:: Work order ::
With images removed, transcribe each record exactly as it appears.

:: Provided data ::

○ ○ ○ ○ ○ ○ ○

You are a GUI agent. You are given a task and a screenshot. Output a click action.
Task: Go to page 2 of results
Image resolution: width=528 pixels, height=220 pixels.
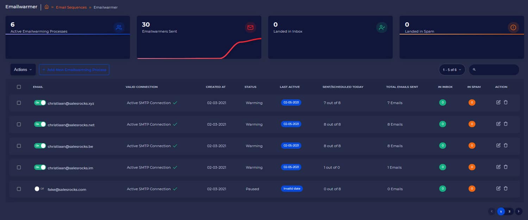[509, 212]
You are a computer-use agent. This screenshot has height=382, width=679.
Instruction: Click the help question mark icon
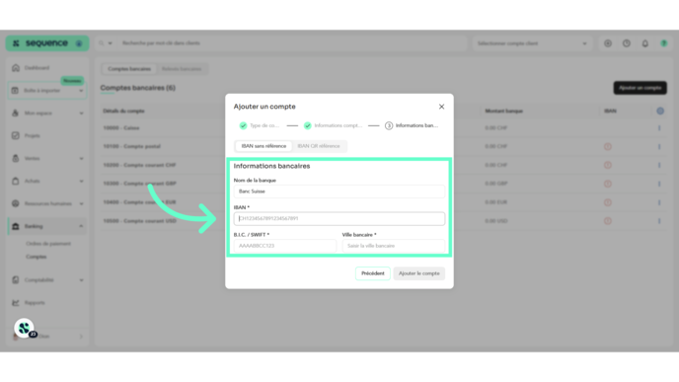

○ ○ ○ ○ ○ ○ ○

:: Your solution ::
You are a GUI agent. You are given a task and a screenshot. Output a click action.
Task: Go to page 2 of results
Image resolution: width=528 pixels, height=220 pixels.
[509, 212]
You are a computer-use agent. This screenshot has height=382, width=679.
Instruction: Click the help question mark icon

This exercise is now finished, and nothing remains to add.